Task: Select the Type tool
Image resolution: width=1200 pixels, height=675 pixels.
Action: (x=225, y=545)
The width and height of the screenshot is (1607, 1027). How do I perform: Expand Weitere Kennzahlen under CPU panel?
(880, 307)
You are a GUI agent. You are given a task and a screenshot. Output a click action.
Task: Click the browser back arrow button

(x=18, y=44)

==

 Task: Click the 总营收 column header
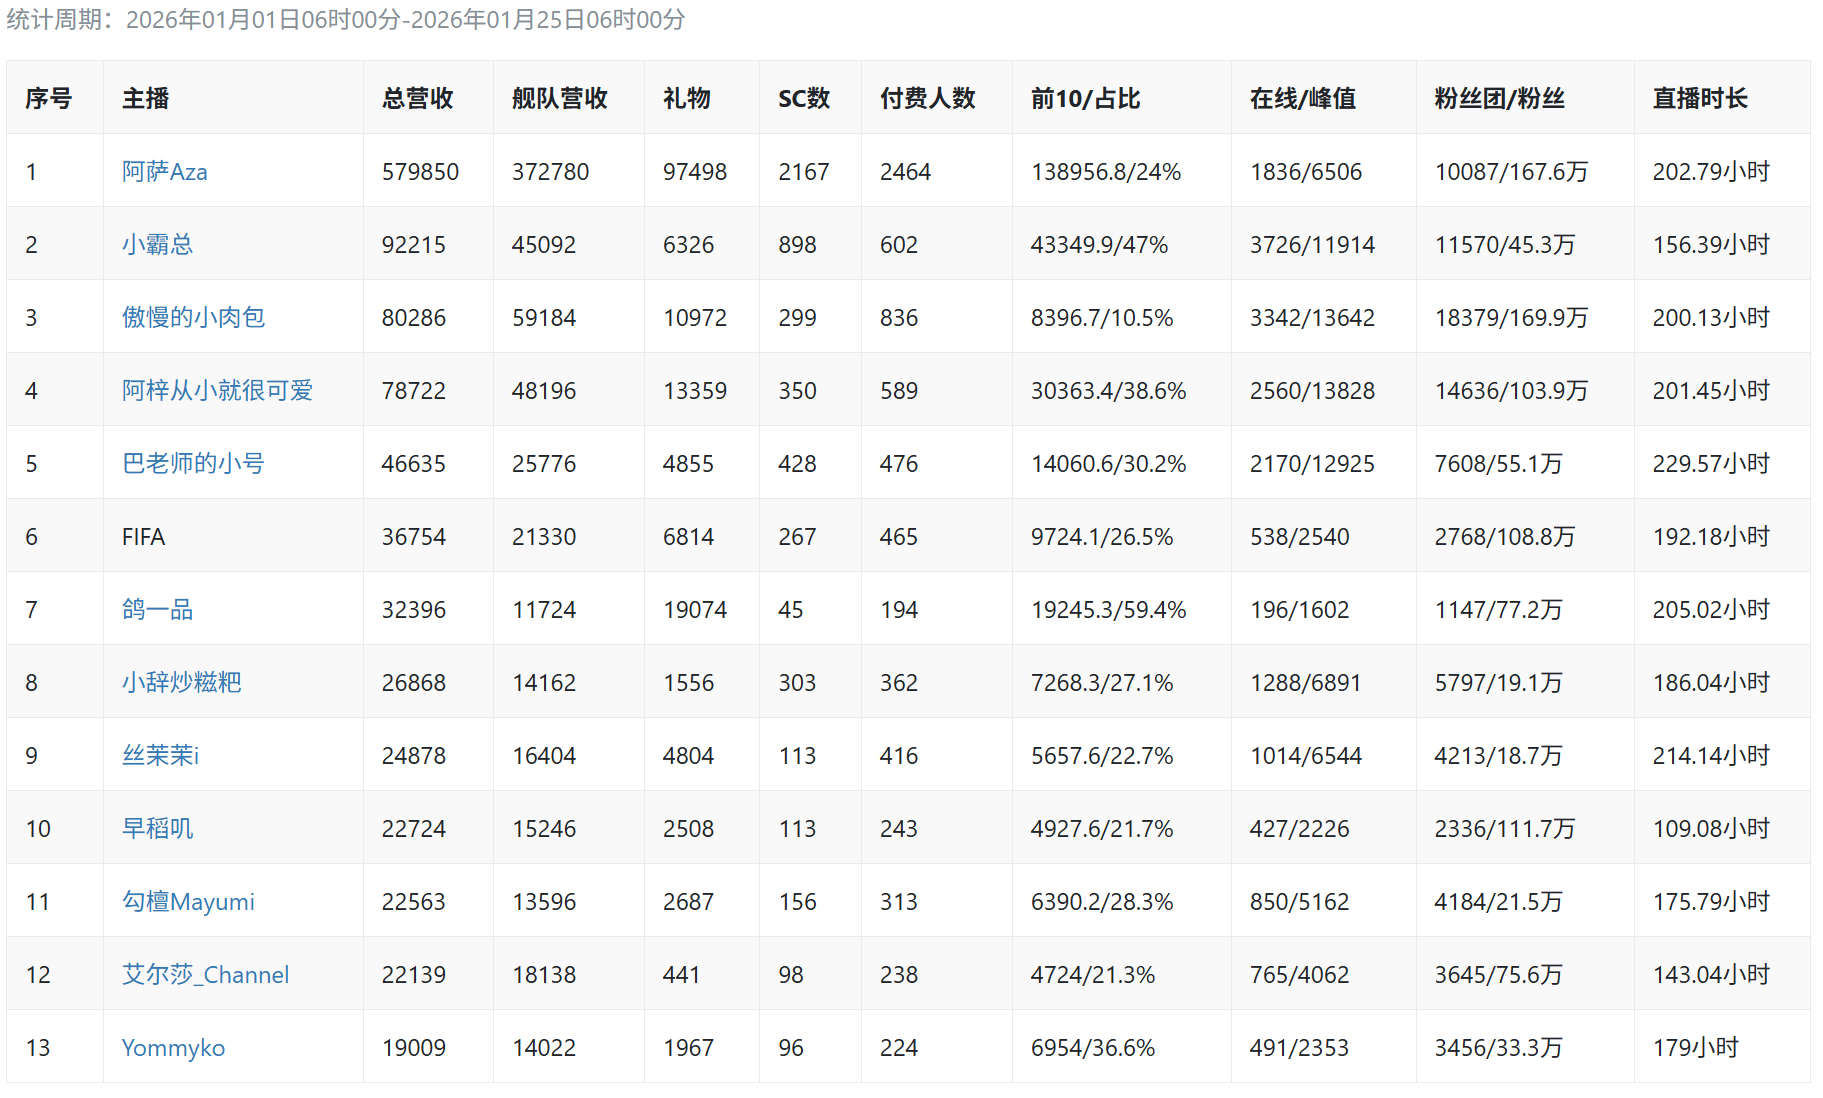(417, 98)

WORK ITEM:
Write down again, exactly as given, only the lines above that fall from the line with "Image resolution: width=1200" to the line with "You are a GUI", inclusive.

ANSWER TO THE EXERCISE:
Image resolution: width=1200 pixels, height=675 pixels.
Action: (x=225, y=545)
The width and height of the screenshot is (1607, 1027). How do I perform: Expand Weitere Kennzahlen under CPU panel?
(880, 307)
You are a GUI agent. You are given a task and a screenshot. Output a click action.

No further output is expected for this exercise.